MATSim (Multi-Agent Transport Simulation) is an open-source framework developed through a collaboration between ETH Zurich and TU Berlin that enables transportation planners and researchers to simulate the daily travel behavior of millions of individual agents across entire metropolitan regions. Unlike mesoscopic or macroscopic traffic models that aggregate flows, MATSim operates at the individual-agent level, capturing the emergent congestion patterns and mode-choice dynamics that arise from the interaction of thousands or millions of synthetic travelers simultaneously pursuing their daily activity schedules.

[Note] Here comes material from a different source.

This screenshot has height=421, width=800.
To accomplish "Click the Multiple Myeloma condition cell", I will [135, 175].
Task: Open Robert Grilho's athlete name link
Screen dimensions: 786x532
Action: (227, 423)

The Co-Evolutionary Core: Plans and Scoring

At the heart of MATSim is a co-evolutionary optimization loop that distinguishes it from conventional assignment models. Each agent maintains a portfolio of daily activity plans — sequences of activities (home, work, shopping, leisure) connected by travel legs with specified modes and routes. The simulation iterates through three phases:

  1. Mobsim (Mobility Simulation): All agents execute their current selected plan simultaneously on the network. MATSim's default queue-based traffic flow model (QSim) propagates vehicles through links using a simplified kinematic wave approach, enabling city-scale runs with millions of agents in minutes rather than hours.

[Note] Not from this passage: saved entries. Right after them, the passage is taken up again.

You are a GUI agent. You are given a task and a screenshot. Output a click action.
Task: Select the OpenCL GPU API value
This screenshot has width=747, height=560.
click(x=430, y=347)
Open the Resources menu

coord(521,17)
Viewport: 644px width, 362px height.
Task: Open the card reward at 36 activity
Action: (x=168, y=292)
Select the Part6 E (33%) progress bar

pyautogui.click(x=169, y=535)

  2. Scoring: Each agent's executed plan receives a utility score based on the Charypar-Nagel utility function, which rewards time spent performing activities and penalizes travel time, monetary costs, and late arrivals. The scoring parameters are empirically calibrated against observed travel survey data.

  3. Replanning: A configurable fraction of agents (typically 10–20%) modify their plans — changing departure times, routes, or modes — using built-in or custom strategy modules. Over 100–200 iterations, the population converges toward a stochastic user equilibrium.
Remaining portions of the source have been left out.